As far as the instruments you use for this repertoire are concerned, the differences to today’s modern orchestra lie mainly in the wind instruments …
I have to emphasise that the orchestra for the Ballets Russes is French, indeed Parisian, which we have re-created with restored original instruments. There was a separate production in Paris, for the wind instruments, but also for pianos, harps and percussion. These instruments were famous for their typical coloring and for that specific sharpness of articulation that can only be achieved with them. – The result was overwhelming. The sound and expressiveness of the music were downright shocking for us. How the colors of the brass mingle with the sound of the gut strings is always fascinating.
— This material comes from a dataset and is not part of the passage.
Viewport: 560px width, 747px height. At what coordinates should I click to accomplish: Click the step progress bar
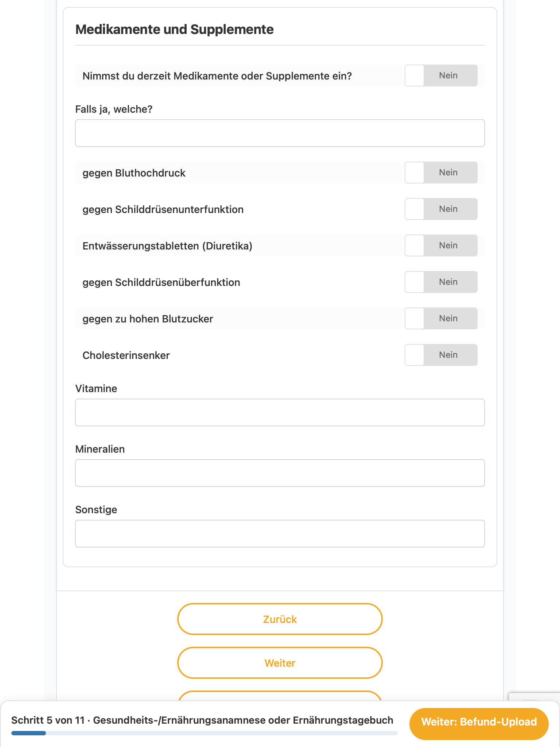point(204,733)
The dynamic shades and musical rhetoric are also much easier to realize than with modern instruments.

How would you describe the philosophy of Les Siècles?
When it was founded, this was a utopian project, which I was able to undertake thanks to the forward-looking statement of one of the greatest musicians in the world dared to make in the 20th century. It was Nikolaus Harnoncourt with his prophetic sentence that the musician of the 21st century would be able to play a piece by Berlioz on a modern instrument in the morning and Bach’s Chaconne on an 18th century instrument in the afternoon. When I read that, I thought to myself: This is exactly the orchestra of the future! Like an actor who changes costumes, he can change instruments across the ages without limiting himself to one set of instruments, finding the appropriate ways of playing and expressing himself for every time.

And in which direction do you plan to go next?
We have big plans. In the future, we want to focus more on Mahler, Schumann, Bruckner and Wagner, i.e. expand our repertoire to include works written beyond the Rhine border, and we want to take greater account of the contemporary. We continue to work on the great drivers that are simply so important for the orchestra, such as Berlioz and Beethoven. And I think the opera activities for Les Siècles will also increase in intensity in the future.

This interview was conducted by Monika Mertl.